(Collected data)
------------------------------

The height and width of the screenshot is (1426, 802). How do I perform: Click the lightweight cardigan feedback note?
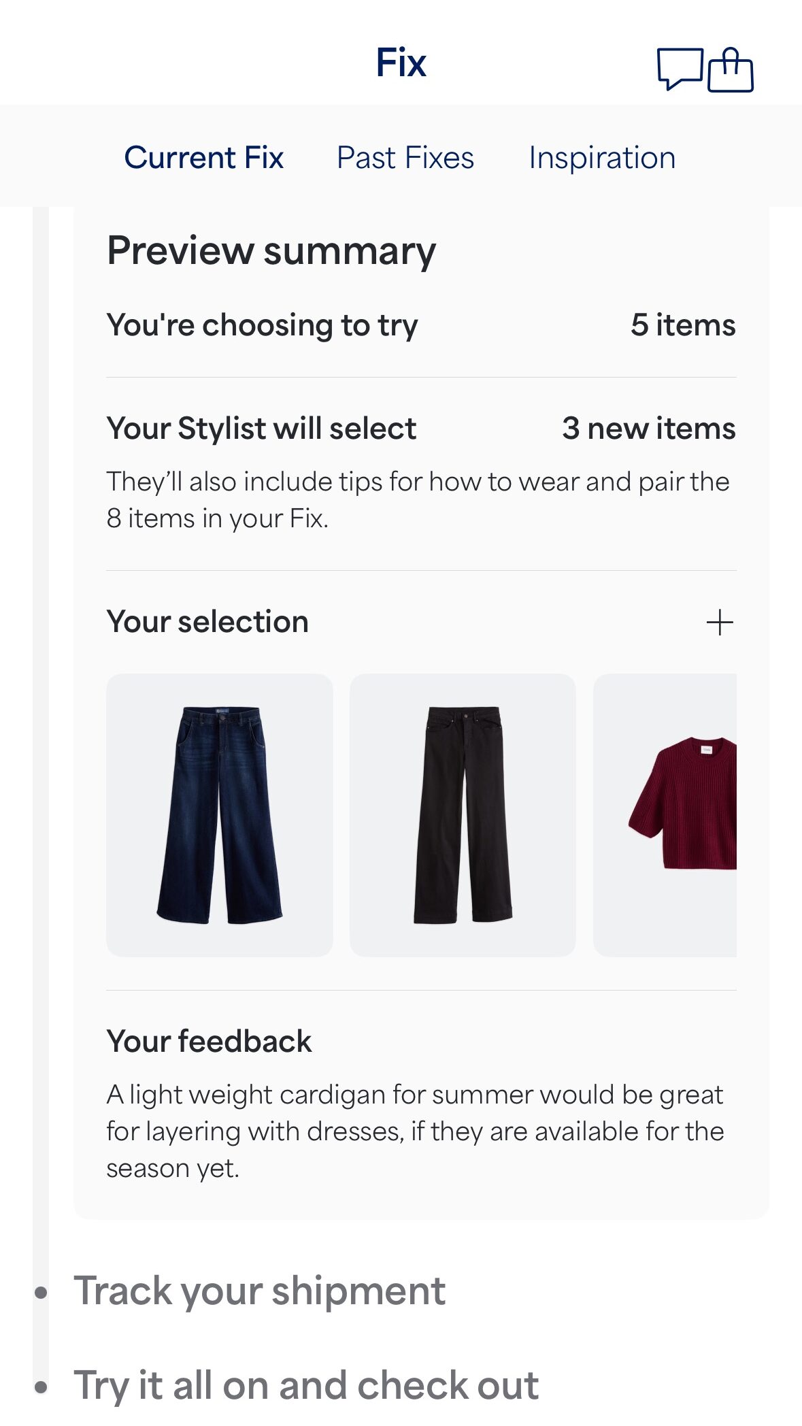[415, 1131]
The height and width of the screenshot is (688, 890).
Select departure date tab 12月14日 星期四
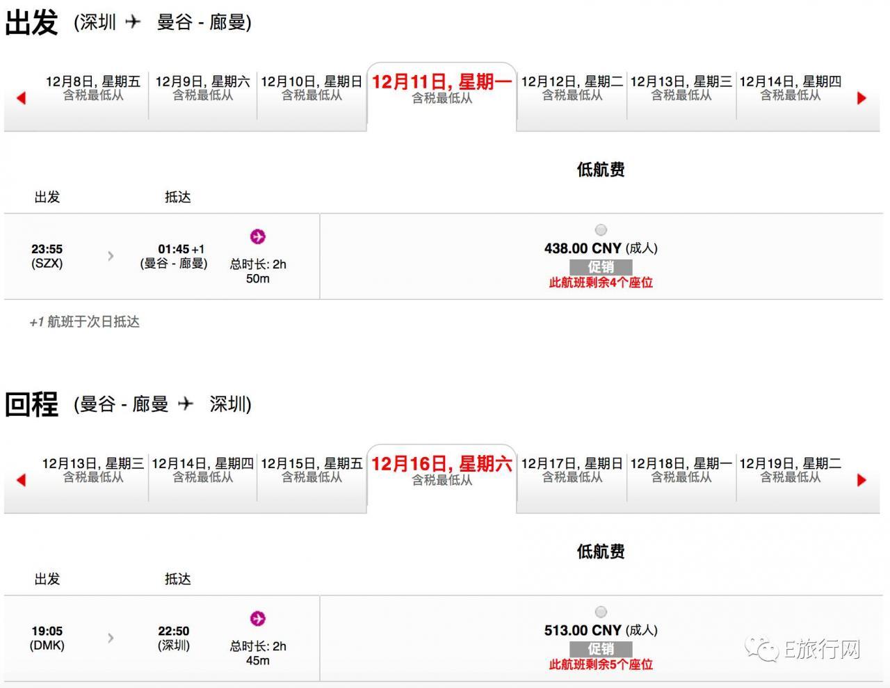(791, 88)
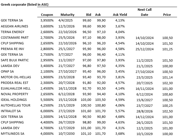192x137 pixels.
Task: Click NOVAL PROPERTY call price 100,60
Action: click(x=167, y=94)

------------------------------

Copy out every entry above, character for character, excluding pictures.

__SOLUTION FOR THIS TASK__
The height and width of the screenshot is (1426, 802). How do I perform: Click the lightweight cardigan feedback note?
[415, 1131]
The height and width of the screenshot is (688, 890).
Select departure date tab 12月14日 星期四
(791, 88)
192x137 pixels.
Task: Click NOVAL PROPERTY call price 100,60
Action: click(x=167, y=94)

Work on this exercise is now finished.